EXERCISE —
In the copy, include no pictures. Reproduce the rest of the entries exactly.

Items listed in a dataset
----

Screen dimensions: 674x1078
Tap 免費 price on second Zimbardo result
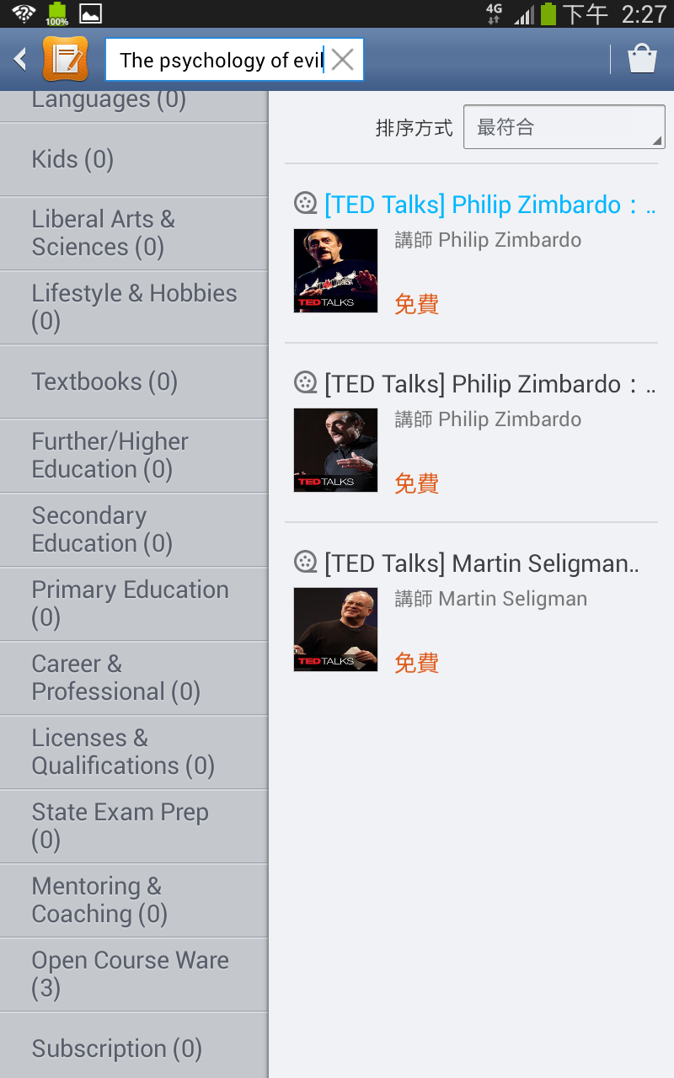click(417, 483)
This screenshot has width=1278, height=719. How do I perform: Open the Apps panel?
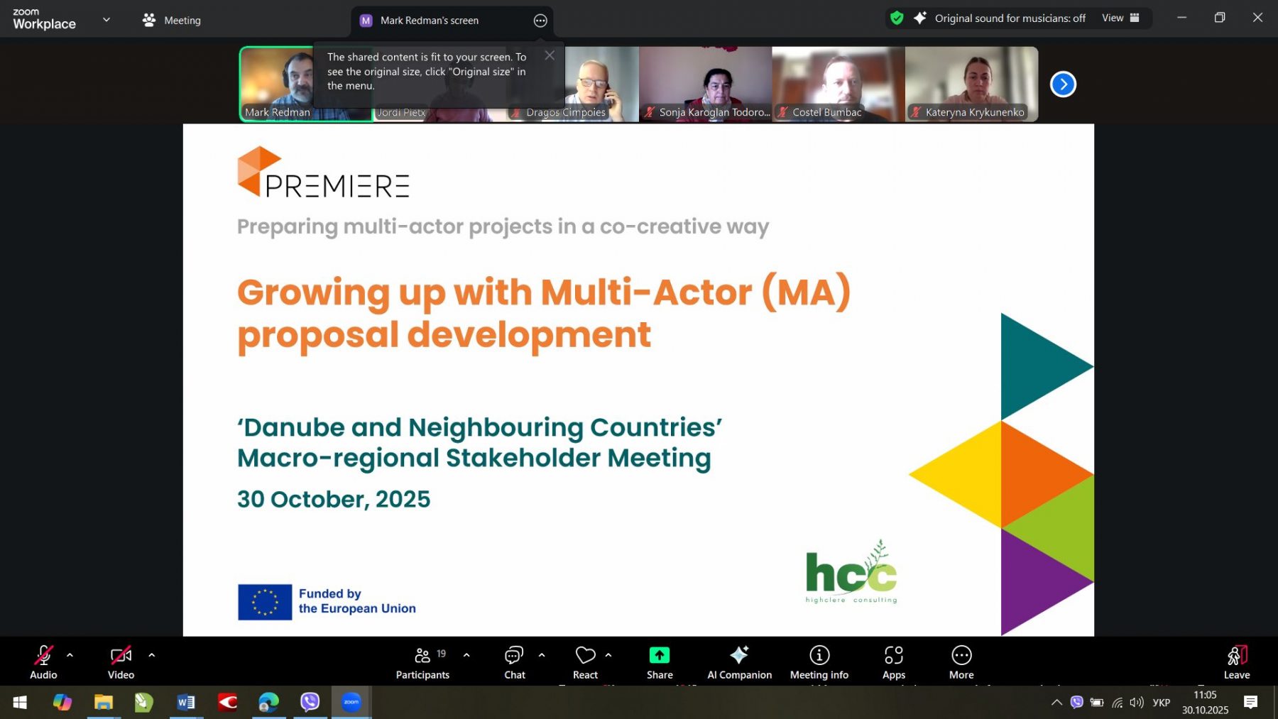tap(893, 662)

----

EXERCISE ANSWER —
Screen dimensions: 674x1078
Tap 免費 price on second Zimbardo result
click(417, 483)
This screenshot has width=1278, height=719. How do I perform: Open the Apps panel?
tap(893, 662)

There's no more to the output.